Problems and tasks:
1) Quote the journal entry word for word, starting at "I had an interview" and ending at "answers...that was encouraging:)!".
2) Decide whether each statement agrees with the journal entry, answering yes or no and quoting the words that settle it: (a) The writer brought the IWU form to the interview with the principal. (b) The student who gave the long hug knew from the start of the day that it was the writer's last day. (c) The writer wishes the supervisor a good break with her husband and boys.

— Begin Quoted passage —

Wednesday, December 16, 2009

Journal 12/16/09 It is finished...

Well, today was it. I cannot believe it.

I had an interview with my principal today, but I forgot to take the IWU form...is that ok? I completely spaced on the first question but after that I think I did ok. I tried to cut myself short and not drag out my answers...that was encouraging:)!

I was holding in the tears until one of my students hugged me in a way that I knew he would truly miss me. Of course, the students are all going to "miss" me; they all wanted hugs and acted "all sad" and such, but he almost clung to me and gave me a really long, deep (if I can use that word) hug. He didn't realize it was my last day until later in the afternoon. As I was reflecting on it, I thought that perhaps he actually thought he had a friend. He was listened to, believed in, and had expectations set before him.

I have also thought about things I could've done, and although I cannot change the past, I can keep those things in mind for the future.

I thank you for ALLLLLLLLLLL your support this semester! A thank you is not enough. I am sure we will remain in contact...even in the near future, so I have no worries there. I am so grateful you were my supervisor; a true gift from God!

I hope you have a WONDERFUL break with your husband and boys! Try to rest and enjoy your time with family and friends!

Tuesday, December 15, 2009

Journal 12/15/09 1 day!

— End Quoted passage —
— Begin Raw data —

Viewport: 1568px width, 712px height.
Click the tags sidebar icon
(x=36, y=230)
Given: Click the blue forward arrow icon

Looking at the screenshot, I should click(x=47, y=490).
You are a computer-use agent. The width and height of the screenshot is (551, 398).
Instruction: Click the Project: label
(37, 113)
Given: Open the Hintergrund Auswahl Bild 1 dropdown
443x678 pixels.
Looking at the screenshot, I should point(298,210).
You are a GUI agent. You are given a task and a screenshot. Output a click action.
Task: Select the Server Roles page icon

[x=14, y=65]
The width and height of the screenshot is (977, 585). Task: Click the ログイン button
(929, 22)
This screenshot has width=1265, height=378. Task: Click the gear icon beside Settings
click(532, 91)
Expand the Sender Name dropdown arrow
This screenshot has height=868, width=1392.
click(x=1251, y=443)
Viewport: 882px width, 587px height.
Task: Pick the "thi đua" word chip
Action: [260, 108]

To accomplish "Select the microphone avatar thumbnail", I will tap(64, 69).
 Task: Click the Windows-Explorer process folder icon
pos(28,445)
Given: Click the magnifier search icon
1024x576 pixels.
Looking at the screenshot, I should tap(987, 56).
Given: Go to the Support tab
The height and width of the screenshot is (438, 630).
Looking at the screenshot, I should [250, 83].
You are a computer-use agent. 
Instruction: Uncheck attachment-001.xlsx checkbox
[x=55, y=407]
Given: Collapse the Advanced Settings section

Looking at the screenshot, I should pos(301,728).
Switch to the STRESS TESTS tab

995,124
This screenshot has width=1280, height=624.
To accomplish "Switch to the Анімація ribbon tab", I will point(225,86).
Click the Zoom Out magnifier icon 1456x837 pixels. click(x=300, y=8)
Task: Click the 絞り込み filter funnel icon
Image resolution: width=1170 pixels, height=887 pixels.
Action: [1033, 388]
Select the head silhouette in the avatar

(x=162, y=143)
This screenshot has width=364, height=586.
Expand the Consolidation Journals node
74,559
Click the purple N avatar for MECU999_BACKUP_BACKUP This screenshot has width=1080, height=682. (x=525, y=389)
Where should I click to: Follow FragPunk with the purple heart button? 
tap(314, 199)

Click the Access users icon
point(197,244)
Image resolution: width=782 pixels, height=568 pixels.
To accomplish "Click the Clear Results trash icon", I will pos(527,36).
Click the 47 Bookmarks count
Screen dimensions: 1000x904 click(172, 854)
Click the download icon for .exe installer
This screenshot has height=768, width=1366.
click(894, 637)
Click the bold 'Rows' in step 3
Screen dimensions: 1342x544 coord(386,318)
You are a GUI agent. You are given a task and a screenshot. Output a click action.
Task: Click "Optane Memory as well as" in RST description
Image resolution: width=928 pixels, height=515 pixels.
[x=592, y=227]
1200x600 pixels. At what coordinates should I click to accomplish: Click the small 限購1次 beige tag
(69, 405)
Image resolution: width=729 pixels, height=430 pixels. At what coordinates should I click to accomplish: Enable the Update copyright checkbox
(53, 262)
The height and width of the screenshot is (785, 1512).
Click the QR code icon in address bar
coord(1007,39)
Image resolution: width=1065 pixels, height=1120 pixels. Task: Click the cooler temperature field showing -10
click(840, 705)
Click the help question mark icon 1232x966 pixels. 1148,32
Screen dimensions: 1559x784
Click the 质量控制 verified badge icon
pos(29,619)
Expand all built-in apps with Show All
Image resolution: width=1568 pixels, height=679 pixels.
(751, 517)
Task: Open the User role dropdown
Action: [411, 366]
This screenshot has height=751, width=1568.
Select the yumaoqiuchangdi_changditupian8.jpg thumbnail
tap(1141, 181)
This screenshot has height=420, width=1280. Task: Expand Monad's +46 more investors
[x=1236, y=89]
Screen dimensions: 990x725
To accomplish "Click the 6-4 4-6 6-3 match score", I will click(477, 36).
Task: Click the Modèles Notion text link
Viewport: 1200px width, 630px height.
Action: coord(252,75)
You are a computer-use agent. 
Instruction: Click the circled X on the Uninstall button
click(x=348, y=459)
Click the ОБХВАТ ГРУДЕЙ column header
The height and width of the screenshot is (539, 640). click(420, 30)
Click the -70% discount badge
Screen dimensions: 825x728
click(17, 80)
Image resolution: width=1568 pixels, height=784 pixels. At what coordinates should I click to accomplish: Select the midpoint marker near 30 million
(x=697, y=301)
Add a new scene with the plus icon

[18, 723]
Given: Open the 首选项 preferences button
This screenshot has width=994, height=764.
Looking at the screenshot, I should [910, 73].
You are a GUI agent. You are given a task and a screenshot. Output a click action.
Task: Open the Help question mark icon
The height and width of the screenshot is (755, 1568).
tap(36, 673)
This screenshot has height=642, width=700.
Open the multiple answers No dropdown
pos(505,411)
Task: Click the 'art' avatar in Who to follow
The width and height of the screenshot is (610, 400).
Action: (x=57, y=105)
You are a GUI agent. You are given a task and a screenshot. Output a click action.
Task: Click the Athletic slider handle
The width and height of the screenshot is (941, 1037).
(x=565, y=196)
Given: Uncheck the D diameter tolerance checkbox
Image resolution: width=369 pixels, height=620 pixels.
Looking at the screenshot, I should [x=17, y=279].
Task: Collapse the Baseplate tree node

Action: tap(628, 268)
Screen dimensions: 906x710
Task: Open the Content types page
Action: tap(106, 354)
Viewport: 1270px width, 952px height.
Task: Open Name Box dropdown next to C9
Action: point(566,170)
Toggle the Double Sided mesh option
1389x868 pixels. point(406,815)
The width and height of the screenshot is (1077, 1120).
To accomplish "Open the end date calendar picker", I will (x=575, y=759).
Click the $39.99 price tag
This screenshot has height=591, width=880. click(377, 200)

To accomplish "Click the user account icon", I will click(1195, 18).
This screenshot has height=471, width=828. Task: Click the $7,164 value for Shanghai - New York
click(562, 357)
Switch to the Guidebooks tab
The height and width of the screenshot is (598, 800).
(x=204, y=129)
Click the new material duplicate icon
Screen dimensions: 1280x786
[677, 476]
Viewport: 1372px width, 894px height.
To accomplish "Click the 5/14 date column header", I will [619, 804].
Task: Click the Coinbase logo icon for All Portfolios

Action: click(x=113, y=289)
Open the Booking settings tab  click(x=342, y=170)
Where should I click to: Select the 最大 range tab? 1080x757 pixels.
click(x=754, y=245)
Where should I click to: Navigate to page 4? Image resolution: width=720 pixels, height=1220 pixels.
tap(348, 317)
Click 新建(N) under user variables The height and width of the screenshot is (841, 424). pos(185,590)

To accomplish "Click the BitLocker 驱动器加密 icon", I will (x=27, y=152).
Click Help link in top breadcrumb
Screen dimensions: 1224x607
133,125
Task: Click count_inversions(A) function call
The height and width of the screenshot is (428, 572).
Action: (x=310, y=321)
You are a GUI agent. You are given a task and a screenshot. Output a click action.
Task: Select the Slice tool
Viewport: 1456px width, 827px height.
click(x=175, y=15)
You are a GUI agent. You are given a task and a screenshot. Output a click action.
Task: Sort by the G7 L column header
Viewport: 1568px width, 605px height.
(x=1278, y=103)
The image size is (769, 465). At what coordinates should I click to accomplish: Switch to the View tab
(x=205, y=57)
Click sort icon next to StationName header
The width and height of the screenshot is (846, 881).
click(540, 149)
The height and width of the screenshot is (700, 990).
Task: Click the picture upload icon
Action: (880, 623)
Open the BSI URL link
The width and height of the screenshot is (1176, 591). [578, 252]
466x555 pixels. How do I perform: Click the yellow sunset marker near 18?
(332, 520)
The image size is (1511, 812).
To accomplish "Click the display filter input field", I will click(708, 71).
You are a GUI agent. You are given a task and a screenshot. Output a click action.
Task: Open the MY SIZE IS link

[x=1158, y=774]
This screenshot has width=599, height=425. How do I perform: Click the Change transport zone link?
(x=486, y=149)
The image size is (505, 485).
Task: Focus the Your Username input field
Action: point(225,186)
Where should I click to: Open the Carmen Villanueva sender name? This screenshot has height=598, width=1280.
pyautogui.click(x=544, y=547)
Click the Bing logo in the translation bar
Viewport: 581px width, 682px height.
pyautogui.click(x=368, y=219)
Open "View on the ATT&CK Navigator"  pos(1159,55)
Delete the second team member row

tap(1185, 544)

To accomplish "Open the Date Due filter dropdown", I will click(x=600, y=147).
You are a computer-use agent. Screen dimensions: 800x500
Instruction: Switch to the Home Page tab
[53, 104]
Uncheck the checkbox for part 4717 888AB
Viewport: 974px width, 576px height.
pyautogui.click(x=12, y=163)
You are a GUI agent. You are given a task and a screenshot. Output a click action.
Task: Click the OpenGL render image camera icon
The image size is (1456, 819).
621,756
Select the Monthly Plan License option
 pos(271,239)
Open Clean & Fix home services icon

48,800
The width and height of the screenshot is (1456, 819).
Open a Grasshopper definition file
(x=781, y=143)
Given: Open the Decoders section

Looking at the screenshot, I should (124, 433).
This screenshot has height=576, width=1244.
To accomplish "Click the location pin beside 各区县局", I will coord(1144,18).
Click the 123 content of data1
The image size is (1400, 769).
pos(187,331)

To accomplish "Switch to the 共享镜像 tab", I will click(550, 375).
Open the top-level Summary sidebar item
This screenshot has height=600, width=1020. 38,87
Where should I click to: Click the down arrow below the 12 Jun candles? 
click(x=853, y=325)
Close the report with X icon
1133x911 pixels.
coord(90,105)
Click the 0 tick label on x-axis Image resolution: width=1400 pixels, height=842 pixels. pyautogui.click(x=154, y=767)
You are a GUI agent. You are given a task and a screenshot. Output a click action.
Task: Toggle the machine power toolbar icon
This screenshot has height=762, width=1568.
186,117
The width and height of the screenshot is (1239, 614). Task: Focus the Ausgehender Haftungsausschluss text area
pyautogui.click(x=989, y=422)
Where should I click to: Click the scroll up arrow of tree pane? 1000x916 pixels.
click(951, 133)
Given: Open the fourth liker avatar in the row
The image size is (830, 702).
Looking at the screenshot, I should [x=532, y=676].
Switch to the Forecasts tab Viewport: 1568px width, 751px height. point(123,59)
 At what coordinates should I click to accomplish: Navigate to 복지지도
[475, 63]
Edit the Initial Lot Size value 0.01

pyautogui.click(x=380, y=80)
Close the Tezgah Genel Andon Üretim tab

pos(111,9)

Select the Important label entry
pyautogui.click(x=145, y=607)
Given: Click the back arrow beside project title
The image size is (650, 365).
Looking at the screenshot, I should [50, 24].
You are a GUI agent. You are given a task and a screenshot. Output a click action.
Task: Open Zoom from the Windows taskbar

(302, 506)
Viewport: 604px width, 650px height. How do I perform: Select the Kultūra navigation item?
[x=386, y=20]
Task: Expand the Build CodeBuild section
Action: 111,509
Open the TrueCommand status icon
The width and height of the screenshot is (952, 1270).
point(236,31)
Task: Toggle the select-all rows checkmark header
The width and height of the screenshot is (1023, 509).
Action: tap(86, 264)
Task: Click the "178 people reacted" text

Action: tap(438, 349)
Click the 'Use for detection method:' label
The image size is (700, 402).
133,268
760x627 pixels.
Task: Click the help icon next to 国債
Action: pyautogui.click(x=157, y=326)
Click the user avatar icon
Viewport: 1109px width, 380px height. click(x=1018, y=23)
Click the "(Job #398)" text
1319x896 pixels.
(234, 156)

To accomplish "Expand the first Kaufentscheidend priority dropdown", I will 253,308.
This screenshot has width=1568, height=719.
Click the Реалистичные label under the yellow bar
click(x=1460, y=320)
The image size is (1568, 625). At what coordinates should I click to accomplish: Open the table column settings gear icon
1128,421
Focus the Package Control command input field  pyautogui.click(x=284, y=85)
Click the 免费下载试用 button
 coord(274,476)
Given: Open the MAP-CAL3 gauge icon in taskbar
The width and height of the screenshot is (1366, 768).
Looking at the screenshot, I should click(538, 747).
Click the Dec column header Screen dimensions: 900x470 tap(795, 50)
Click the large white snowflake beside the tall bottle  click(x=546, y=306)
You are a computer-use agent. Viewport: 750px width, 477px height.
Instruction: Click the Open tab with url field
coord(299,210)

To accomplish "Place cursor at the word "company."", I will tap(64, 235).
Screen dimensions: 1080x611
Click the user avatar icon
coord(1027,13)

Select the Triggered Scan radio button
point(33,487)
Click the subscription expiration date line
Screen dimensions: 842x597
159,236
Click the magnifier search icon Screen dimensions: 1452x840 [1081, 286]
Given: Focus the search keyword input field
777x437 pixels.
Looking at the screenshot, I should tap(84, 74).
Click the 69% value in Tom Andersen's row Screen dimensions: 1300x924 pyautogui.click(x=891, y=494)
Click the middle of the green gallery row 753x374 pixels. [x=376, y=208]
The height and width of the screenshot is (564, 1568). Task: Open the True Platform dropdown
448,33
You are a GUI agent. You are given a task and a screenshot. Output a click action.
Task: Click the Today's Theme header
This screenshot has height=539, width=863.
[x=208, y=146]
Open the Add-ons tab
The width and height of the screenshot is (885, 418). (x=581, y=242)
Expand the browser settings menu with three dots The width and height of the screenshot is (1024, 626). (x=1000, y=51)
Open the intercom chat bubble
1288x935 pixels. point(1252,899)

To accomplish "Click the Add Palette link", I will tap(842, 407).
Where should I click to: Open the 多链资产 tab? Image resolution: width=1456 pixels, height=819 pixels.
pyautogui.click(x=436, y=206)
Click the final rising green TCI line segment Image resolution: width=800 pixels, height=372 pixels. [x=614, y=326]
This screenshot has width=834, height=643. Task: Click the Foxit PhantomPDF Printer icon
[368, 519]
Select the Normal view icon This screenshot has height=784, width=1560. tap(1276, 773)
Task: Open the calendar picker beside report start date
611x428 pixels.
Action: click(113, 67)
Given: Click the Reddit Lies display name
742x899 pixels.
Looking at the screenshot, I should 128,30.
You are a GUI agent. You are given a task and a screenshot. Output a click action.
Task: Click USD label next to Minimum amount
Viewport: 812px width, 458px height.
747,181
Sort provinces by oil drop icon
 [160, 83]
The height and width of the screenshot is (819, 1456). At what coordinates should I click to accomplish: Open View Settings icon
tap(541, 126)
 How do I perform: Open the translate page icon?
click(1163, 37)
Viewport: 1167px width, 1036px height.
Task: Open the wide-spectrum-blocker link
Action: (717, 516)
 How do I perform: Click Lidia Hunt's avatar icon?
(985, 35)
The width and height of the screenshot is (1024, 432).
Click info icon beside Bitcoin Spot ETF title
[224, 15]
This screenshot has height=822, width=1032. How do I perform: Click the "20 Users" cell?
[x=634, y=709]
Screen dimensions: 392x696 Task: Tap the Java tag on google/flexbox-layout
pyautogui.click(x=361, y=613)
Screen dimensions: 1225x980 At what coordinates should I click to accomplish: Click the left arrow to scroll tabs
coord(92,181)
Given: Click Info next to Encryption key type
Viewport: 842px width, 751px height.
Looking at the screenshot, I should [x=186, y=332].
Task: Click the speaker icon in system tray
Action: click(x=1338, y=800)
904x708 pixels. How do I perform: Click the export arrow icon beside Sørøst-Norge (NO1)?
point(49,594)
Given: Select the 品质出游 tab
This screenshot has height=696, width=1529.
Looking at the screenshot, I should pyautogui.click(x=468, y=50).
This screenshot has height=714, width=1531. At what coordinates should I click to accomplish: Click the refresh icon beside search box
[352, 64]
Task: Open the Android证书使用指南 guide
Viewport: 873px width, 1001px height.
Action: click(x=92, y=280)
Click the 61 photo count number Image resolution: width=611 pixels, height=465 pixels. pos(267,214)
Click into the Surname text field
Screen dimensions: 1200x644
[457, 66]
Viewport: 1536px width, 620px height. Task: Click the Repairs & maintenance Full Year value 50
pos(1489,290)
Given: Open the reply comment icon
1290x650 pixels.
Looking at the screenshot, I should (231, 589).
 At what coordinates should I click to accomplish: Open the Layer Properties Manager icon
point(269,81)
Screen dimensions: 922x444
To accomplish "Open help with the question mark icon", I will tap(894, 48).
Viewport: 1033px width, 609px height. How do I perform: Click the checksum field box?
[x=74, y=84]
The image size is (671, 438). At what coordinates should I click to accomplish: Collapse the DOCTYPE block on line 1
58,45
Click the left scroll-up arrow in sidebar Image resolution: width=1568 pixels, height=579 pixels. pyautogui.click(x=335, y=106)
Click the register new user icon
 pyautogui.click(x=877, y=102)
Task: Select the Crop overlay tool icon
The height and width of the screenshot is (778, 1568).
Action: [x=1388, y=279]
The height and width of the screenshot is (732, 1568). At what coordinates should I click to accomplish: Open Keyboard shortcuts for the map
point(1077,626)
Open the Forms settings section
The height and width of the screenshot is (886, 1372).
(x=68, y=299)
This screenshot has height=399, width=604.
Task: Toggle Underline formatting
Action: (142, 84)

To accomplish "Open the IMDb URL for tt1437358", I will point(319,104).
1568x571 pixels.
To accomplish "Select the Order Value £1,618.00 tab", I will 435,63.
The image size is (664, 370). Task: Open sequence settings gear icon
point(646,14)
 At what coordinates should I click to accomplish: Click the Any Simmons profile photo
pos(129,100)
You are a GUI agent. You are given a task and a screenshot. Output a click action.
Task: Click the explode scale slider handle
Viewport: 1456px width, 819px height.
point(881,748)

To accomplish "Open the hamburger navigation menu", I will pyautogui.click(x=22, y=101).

— End Raw data —

Answers for this exercise:
1)
I had an interview with my principal today, but I forgot to take the IWU form...is that ok? I completely spaced on the first question but after that I think I did ok. I tried to cut myself short and not drag out my answers...that was encouraging:)!

2)
(a) No: "I forgot to take the IWU form"
(b) No: "He didn't realize it was my last day until later in the afternoon."
(c) Yes: "I hope you have a WONDERFUL break with your husband and boys!"